What is being asked: Please output every entry below exactly as written, leaving out any pictures.

Saved entries
****

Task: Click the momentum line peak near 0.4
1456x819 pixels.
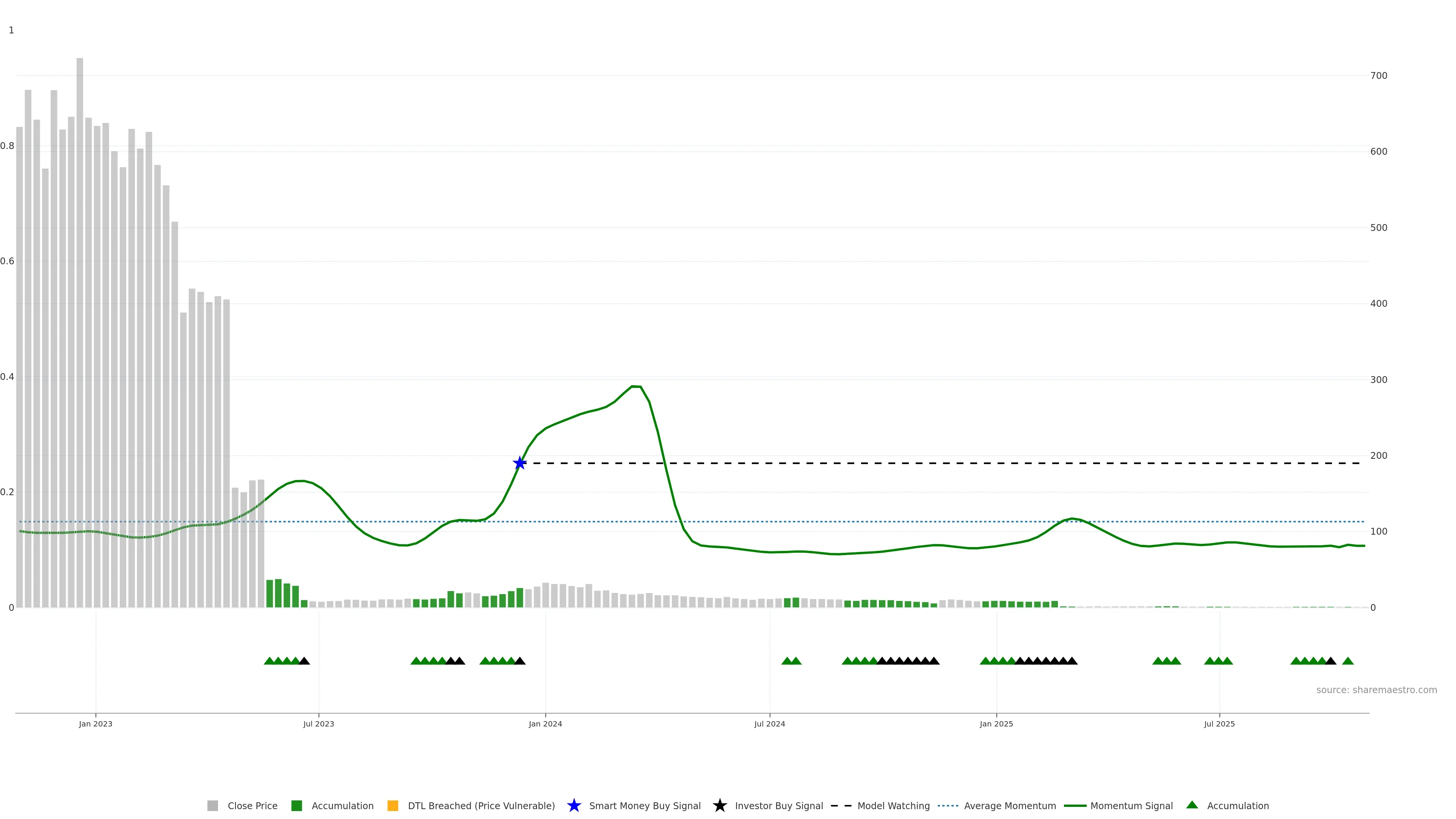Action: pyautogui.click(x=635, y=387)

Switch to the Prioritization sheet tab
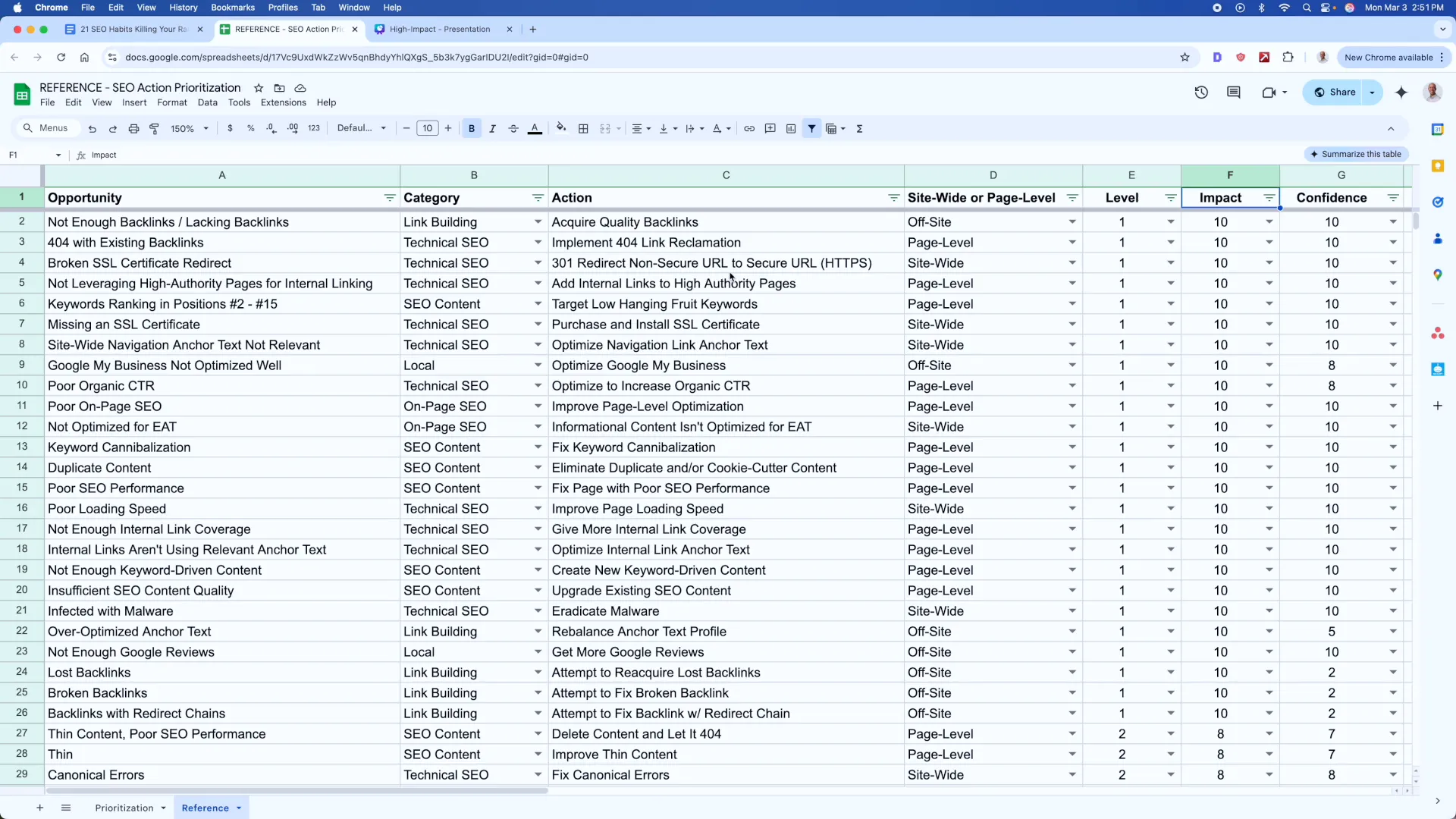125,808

****

Task response:
Task: Click the momentum line peak near 0.4
1456x819 pixels.
Action: pyautogui.click(x=635, y=387)

Switch to the Prioritization sheet tab
125,808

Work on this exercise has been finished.